You are viewing a plain text version of this content. The canonical link for it is here.
Posted to user@hbase.apache.org by Adrien Mogenet <ad...@gmail.com> on 2013/12/08 13:00:38 UTC

Default value for Periodic Flusher

Hi there,

I'm wondering if the Periodic Flusher should be disabled by default?

During a recent upgrade, I've noticed a strange behavior modification on my
servers, and it was due to this new feature, supplied with a "1 hour"
default value.

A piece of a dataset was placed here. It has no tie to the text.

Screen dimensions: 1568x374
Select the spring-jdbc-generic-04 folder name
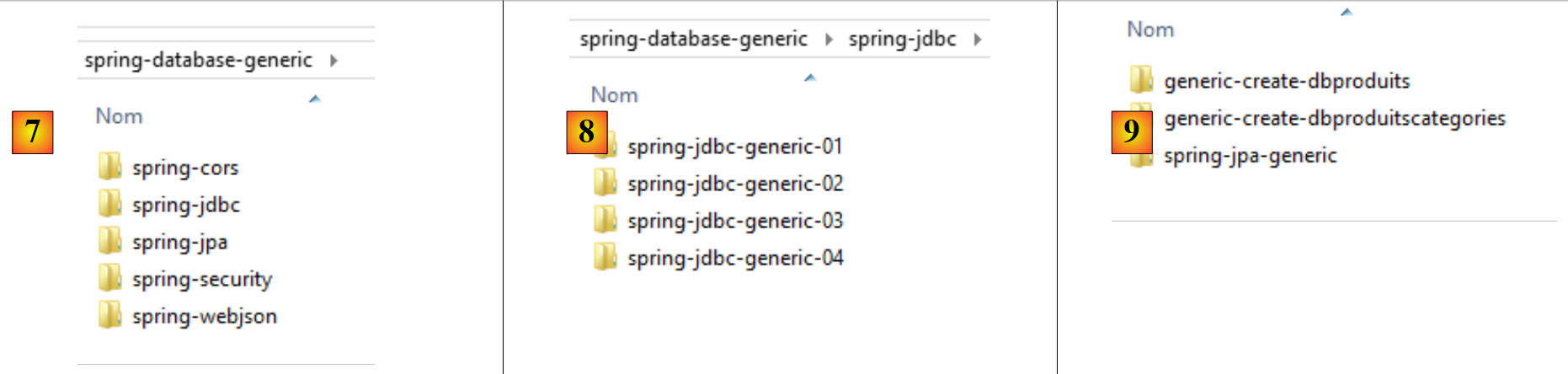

I think upgrades should keep default behavior as close as in
previous versions. "By chance", logs were mentioning this "Periodic
Flusher" but this could have taken much more time to debug otherwise :-)

What are you thoughts guys?
(Perhaps should be cc'ed to dev list?)
-- 
Adrien Mogenet
http://www.borntosegfault.com

Re: Default value for Periodic Flusher

Posted by Ted Yu <yu...@gmail.com>.
>From hbase-default.xml :
    <name>hbase.regionserver.optionalcacheflushinterval</name>
    <value>3600000</value>
    <description>
    Maximum amount of time an edit lives in memory before being
automatically flushed.
    Default 1 hour. Set it to 0 to disable automatic flushing.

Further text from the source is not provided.